#### [Work order]
The entries that follow include a run beginning at the line with "[Otevřít menu] (28, 50)" and ending at the line with "[button] (692, 33)"; restate that run word for word and leave the rest out.
--- START ---
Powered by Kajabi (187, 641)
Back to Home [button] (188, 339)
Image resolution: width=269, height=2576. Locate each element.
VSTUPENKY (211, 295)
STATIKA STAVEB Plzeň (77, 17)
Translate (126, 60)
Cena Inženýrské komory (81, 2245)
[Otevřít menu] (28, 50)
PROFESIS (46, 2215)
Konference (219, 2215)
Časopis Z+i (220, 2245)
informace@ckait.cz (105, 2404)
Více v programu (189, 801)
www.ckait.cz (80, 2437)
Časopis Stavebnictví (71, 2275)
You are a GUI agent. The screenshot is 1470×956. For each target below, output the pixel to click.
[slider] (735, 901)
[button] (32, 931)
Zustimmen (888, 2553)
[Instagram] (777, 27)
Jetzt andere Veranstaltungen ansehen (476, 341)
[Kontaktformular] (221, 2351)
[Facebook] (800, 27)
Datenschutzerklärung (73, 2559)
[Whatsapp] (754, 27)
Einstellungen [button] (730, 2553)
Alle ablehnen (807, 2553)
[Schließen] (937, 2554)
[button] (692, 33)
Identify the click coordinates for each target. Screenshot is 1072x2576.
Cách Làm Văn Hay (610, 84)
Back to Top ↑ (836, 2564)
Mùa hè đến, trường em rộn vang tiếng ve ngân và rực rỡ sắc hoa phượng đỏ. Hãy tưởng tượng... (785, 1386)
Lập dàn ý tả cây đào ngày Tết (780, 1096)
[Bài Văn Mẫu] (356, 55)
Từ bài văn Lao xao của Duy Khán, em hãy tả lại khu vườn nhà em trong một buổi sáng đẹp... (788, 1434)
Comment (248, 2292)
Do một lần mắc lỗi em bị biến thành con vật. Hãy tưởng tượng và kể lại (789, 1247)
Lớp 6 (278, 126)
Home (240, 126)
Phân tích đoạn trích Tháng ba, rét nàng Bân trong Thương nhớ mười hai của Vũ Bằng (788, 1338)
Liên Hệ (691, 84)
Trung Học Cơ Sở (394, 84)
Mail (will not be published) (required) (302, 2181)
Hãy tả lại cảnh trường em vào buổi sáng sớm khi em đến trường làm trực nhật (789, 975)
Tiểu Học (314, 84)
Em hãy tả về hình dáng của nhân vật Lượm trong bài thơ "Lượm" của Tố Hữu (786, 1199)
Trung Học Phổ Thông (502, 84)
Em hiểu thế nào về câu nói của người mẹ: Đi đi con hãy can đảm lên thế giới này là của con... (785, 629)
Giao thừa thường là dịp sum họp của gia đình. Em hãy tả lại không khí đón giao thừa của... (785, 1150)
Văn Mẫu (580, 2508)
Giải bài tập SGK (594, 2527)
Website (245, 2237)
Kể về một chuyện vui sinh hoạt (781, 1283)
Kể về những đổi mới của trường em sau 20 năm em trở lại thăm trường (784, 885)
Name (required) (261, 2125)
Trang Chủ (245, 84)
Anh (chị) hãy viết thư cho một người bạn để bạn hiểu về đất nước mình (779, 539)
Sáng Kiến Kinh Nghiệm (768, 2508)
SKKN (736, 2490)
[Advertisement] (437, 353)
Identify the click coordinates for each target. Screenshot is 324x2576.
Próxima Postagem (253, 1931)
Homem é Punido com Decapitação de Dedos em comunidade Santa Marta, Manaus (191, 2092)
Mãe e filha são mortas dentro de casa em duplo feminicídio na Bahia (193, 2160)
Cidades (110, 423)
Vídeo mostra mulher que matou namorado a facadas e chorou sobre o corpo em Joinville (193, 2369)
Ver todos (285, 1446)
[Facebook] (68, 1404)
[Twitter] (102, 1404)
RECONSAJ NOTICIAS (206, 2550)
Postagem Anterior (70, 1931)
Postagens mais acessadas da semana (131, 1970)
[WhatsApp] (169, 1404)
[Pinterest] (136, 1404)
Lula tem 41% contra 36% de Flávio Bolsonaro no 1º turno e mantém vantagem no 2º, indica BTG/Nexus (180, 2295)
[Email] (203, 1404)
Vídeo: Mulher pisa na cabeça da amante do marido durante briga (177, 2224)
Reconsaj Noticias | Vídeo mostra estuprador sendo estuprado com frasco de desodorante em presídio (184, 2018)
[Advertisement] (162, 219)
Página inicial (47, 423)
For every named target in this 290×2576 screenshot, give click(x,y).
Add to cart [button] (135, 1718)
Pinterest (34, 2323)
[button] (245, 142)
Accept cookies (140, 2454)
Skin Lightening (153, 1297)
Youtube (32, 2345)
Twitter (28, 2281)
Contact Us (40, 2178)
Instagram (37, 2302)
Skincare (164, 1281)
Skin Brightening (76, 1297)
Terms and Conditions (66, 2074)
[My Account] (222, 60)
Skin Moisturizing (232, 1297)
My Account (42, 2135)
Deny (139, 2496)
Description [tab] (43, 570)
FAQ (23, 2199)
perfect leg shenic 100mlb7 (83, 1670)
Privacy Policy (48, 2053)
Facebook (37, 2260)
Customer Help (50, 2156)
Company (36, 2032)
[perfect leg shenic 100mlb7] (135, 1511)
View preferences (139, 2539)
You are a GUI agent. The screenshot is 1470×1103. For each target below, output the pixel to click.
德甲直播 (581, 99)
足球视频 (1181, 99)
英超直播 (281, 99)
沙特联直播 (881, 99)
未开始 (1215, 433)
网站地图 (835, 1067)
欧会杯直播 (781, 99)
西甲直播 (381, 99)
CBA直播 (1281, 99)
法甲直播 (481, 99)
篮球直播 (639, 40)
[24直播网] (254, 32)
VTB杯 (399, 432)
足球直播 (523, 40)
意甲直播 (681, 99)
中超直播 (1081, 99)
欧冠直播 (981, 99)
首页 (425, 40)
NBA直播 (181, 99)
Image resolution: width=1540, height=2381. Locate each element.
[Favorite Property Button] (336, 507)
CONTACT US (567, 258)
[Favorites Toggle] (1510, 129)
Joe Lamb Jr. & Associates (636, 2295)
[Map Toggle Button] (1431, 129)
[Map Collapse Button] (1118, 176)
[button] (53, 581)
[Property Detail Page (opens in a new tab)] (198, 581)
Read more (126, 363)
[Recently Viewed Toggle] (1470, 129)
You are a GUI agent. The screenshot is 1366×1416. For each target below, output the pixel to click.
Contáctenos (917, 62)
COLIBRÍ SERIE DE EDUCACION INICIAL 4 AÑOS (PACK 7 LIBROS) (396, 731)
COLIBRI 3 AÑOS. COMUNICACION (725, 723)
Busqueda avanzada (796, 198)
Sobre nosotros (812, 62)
--- END ---
#### [Output for this exercise]
[Otevřít menu] (28, 50)
PROFESIS (46, 2215)
Konference (219, 2215)
Časopis Z+i (220, 2245)
informace@ckait.cz (105, 2404)
Více v programu (189, 801)
www.ckait.cz (80, 2437)
Časopis Stavebnictví (71, 2275)
You are a GUI agent. The screenshot is 1470×956. For each target below, output the pixel to click.
[slider] (735, 901)
[button] (32, 931)
Zustimmen (888, 2553)
[Instagram] (777, 27)
Jetzt andere Veranstaltungen ansehen (476, 341)
[Kontaktformular] (221, 2351)
[Facebook] (800, 27)
Datenschutzerklärung (73, 2559)
[Whatsapp] (754, 27)
Einstellungen [button] (730, 2553)
Alle ablehnen (807, 2553)
[Schließen] (937, 2554)
[button] (692, 33)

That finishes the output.